Last week we spoke with the originator of the “Virtual CISO” concept, Barak Engel, for a thought leadership profile and review of his upcoming book, The Security Hippie (to be published by Routledge in 2022). His upcoming book follows his previous title, Why CISOs Fail, which earned a spot in Palo Alto Networks’ / The Ohio State University’s prestigious Cybersecurity Canon project as a leading text on the topic of information security management.It turned out our conversation contained two articles' worth of security wisdom.

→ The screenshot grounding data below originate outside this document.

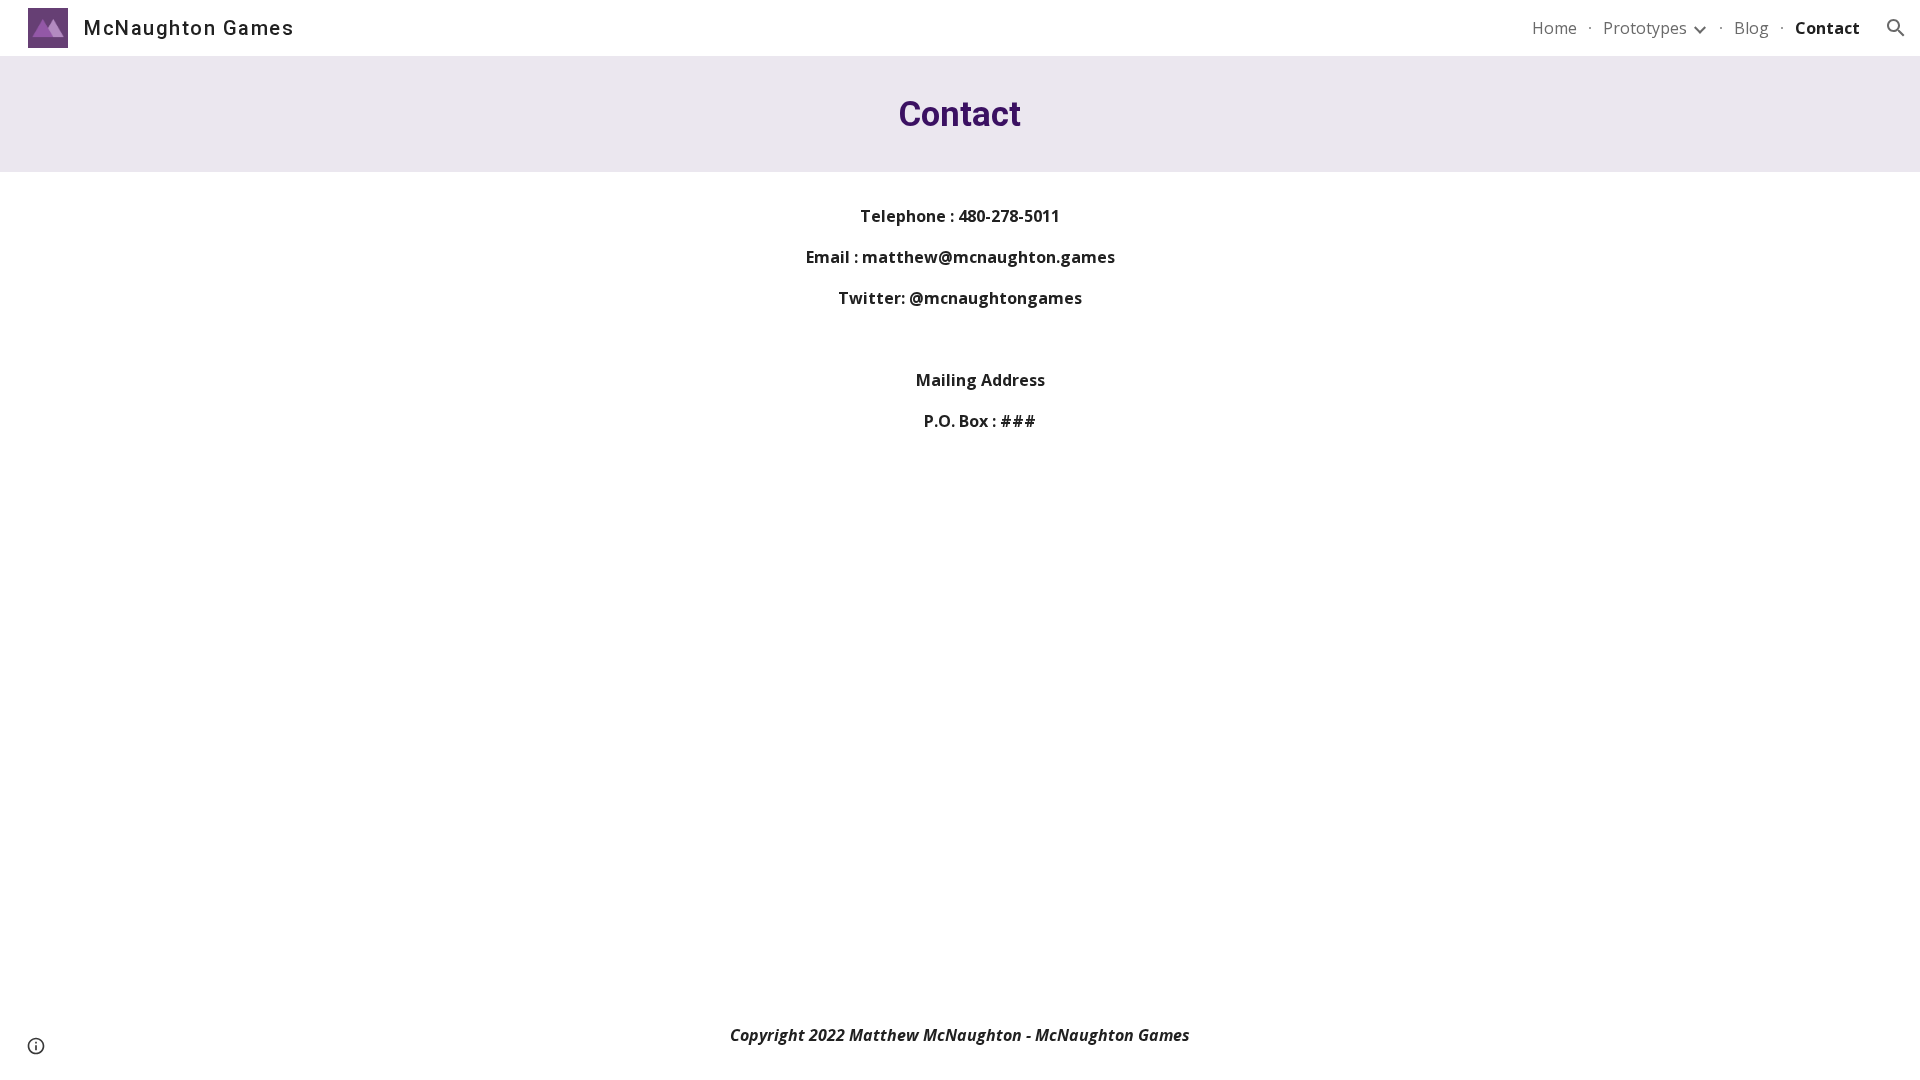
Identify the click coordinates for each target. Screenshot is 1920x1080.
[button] (1896, 28)
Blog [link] (1751, 28)
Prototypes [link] (1645, 28)
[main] (960, 114)
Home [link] (1554, 28)
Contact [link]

Barak is the Founder and Chief Geek of EAmmune, a boutique information security firm with a proven track record of advising, developing, and implementing security programs tailored to all sorts of organizations’ individual needs. Clients are enabled to efficiently manage risk, achieve technology objectives, and meet their compliance obligations efficiently and with the minimum possible business disruption. The goal is to help each organization derive the greatest business value from its information security investments.
Two decades ago, security was the four-letter word no one wanted to learn and the CISO was barely distinguishable from the physical-security-oriented CSO, says Barak. There’s been progress, but information security and the CISO position remain, respectively, an immature industry and an emerging job title lagging behind the parallel rise of IT and the CIO by about 20 years.CISOs have a lot to learn from their CIO counterparts. In the 1990s, the CIO advanced to a high perch in the C-suite by becoming a bridge between IT and the surrounding business departments. Reaching such elevated status will require CISOs to likewise heighten their business awareness and communication skills. If we're carrying the countercultural metaphor to its conclusion, CISOs must learn to open their third eye and see infosec holistically, in a way perhaps similar to the self actualization Robert Pirsig described in Zen and the Art of Motorcycle Maintenance.In this follow-up article to our thought leadership profile, Barak shares 8 insights into how CISOs can take infosec leadership to the next level.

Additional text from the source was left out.